Mask2IV: Interaction-Centric Video Generation via Mask Trajectories¶

Conference: AAAI 2026 arXiv: 2510.03135 Code: Project Page Area: Video Understanding / Video Generation Keywords: Interaction video generation, mask trajectories, human-object interaction, robot manipulation, two-stage diffusion

TL;DR¶

This paper proposes Mask2IV, a two-stage decoupled framework that first predicts mask motion trajectories of the interactor and object, then generates video conditioned on these trajectories. The approach enables controllable, interaction-centric video generation without dense mask annotations, supporting both human-object interaction and robot manipulation scenarios.

Background & Motivation¶

State of the Field¶

Diffusion models have achieved remarkable progress in video generation, producing high-quality videos from text or image prompts. In the context of embodied AI, generating realistic human-object or robot-object interaction video sequences holds significant value, providing visual priors for downstream tasks such as imitation learning and affordance learning.

Limitations of Prior Work¶

Imprecise text-conditioned control: Existing text-conditioned methods (e.g., EgoVid, LEGO) lack fine-grained control over interaction details — they cannot specify which object to interact with or where the hand should be positioned.

Mask-conditioned methods suffer from two critical drawbacks: - Poor practicality: Methods such as InterDyn require users to provide dense, per-frame hand mask sequences as control signals. Obtaining these masks requires recording or synthesizing the very interaction video one wishes to control — creating a chicken-and-egg paradox. - Hand-only focus: Relying solely on hand masks limits interaction modeling scope, making it impossible to precisely specify target objects or capture fine-grained hand-object contact information.

Lack of a unified framework: Human-object interaction and robot manipulation are typically studied as separate problems, with no unified solution.

Root Cause¶

Masks are effective interaction control signals — geometrically explicit and motion-trackable — yet the cost of obtaining dense mask annotations is as high as that of generating the video itself. The core technical challenge lies in leveraging the advantages of masks while eliminating their annotation dependency.

Starting Point¶

Decoupling trajectory prediction from video generation: The first stage automatically predicts interaction trajectories (mask sequences), and the second stage generates video conditioned on these predicted trajectories. Users need only provide an initial image, a target object mask, and text or position conditions — no dense annotations are required.

Method¶

Overall Architecture¶

Mask2IV decomposes interaction video generation into two stages:

Stage 1: Interaction Trajectory Generation - Input: initial frame \(I\), object mask \(M\), conditioning signal (text \(T\) or target position mask \(P\)) - Output: mask trajectory sequence \(S \in \mathbb{R}^{N \times H \times W \times 3}\)

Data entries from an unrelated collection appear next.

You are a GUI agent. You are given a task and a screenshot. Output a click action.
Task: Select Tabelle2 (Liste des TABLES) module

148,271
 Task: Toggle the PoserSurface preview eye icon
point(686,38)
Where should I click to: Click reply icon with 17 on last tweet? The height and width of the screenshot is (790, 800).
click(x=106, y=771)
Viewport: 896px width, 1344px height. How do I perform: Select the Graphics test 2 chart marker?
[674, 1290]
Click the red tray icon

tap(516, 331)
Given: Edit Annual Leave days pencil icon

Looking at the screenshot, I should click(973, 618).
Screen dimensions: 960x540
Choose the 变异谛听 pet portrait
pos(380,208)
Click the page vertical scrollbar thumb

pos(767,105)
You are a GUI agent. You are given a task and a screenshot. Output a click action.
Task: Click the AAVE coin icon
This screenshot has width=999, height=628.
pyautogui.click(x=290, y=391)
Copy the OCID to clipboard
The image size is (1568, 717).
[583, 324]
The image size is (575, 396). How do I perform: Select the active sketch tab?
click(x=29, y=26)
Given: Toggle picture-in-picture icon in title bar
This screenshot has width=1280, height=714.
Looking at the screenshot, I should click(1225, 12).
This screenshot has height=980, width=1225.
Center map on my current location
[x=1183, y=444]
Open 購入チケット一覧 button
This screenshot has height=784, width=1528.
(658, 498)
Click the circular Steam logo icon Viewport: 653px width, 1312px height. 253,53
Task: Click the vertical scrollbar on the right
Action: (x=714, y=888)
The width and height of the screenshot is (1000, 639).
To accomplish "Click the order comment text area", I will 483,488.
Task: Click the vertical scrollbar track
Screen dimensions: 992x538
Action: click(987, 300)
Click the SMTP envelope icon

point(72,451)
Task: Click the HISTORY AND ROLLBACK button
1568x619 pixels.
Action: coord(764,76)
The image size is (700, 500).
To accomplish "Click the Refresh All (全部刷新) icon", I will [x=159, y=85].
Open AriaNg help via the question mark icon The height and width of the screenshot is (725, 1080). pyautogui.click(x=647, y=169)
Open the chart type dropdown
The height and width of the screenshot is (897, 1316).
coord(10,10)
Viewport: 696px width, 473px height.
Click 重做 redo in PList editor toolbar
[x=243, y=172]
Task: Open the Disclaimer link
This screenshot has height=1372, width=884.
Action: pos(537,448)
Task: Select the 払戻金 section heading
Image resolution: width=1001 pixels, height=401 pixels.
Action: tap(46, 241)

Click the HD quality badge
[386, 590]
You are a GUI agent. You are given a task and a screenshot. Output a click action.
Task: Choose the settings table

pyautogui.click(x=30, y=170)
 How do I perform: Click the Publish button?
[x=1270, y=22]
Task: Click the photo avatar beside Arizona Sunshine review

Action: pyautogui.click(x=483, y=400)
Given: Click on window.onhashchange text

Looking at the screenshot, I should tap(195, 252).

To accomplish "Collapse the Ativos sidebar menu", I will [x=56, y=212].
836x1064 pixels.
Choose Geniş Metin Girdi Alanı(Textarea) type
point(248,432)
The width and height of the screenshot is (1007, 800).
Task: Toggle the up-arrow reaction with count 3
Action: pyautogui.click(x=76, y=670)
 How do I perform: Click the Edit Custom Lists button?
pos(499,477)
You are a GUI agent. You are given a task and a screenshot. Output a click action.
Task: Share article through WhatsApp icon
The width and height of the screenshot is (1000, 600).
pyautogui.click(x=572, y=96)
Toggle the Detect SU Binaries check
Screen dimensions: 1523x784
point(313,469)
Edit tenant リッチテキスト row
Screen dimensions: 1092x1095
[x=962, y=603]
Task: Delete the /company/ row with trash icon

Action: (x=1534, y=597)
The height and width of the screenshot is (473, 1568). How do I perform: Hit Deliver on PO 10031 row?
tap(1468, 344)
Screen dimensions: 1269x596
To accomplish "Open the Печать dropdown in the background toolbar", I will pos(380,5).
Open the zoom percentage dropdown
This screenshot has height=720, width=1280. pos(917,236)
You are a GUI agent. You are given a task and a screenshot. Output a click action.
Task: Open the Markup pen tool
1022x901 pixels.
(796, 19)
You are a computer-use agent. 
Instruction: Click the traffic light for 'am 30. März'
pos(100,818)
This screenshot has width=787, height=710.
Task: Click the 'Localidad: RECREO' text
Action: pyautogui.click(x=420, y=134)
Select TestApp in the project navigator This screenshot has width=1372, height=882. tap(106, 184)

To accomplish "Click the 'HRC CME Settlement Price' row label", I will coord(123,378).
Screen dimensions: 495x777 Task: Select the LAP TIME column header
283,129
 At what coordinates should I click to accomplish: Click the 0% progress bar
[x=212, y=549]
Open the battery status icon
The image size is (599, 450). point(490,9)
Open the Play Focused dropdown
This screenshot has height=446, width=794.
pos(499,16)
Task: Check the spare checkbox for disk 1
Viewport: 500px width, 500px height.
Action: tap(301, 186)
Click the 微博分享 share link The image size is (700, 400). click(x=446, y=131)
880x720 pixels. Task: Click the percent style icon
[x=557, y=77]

Stage 2: Trajectory-conditioned Video Generation - Input: initial frame \(I\), predicted mask trajectory \(S\) - Output: interaction video \(V \in \mathbb{R}^{N \times H \times W \times 3}\)

Key Designs¶

1. Interaction Trajectory Generation (Stage 1)¶

Function: Predict the joint motion trajectories of the interactor (hand/robotic arm) and the object.

Mechanism: - The initial frame \(I\) and object mask \(M\) are encoded into latent space features via a VAE encoder. - The object mask is first color-encoded into RGB format (as the VAE requires three-channel input). - If the initial frame contains an interactor (hand/robotic arm), GroundedSAM is used to segment it and assign distinct colors, enabling the model to distinguish between roles. - The encoded latent features are concatenated with the noisy latent variable and fed into a video diffusion model. - Temporal attention layers are frozen to preserve motion priors, while remaining parameters are fine-tuned.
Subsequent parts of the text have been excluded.